I found this on one of my trips to the southwest region of Western Australia.
While enjoying the activity around me I noticed some birds take time out. Mindfully. They observe. Sometimes, for a nanosecond. And, when I’m trying to capture the moment, they take time to observe my fumbling attempts! Zooming in on a New Holland honeyeater I found they have a slender tube like structure at the end of their beak. Exquisitely slender and delicate, no doubt functional for dipping deep into flowers for nectar. Always dazzled by their striking plumage, I had never noticed this before. Panning around me I saw a bird, larger than a silver eye and somewhat similar to the honeyeater. Unusual. Almost hybrid-like. Alone it darted about anxiously among flocks of other species. It finally flew down briefly before me. A white naped honeyeater! Beautiful! I’ve been to this garden cafe a few times before. What else did I miss?

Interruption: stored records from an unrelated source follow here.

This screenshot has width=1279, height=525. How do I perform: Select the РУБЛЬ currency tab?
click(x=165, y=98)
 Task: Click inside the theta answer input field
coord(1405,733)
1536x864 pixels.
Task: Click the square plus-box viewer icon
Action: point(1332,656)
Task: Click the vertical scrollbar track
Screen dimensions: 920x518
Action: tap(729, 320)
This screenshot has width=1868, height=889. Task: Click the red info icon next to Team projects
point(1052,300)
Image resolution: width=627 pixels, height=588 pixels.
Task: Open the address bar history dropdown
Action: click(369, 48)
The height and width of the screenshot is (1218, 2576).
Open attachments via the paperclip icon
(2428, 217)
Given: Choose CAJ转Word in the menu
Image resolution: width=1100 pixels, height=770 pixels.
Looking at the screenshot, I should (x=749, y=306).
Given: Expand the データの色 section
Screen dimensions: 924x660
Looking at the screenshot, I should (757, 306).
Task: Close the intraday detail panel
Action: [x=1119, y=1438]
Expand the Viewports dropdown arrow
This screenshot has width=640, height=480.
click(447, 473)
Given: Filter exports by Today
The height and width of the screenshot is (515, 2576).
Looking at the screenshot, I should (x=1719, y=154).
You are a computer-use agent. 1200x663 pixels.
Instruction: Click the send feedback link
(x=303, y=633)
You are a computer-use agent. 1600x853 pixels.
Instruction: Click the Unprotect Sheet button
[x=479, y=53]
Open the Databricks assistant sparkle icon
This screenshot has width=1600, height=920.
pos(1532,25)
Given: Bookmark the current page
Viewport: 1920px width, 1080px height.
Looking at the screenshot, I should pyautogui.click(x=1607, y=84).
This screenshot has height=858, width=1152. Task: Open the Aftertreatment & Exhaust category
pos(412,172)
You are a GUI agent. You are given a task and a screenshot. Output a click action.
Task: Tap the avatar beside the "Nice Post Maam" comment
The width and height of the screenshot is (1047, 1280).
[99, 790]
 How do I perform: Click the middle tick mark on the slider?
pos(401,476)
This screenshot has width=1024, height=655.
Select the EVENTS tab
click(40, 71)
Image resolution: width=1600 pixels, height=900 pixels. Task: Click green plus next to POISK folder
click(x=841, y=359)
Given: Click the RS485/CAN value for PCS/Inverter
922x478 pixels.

The old ‘dunny’ (outdoor toilet of a bygone era) listing along with trees that suggested, the winds from the ocean blows strong. Within the crumpled paper white petals of the poppy, bees dusting themselves in yolk yellow pollen. They seem to know, spring is nearly here. And, there were diamonds strewn across the humble nasturtiums leaves, seen by only those who rise early, before sun, the thief.
There is a difference between looking and observing. A gap as wide as talking and listening. There is power in observation, as there is in silence. But, only if it is practiced mindfully.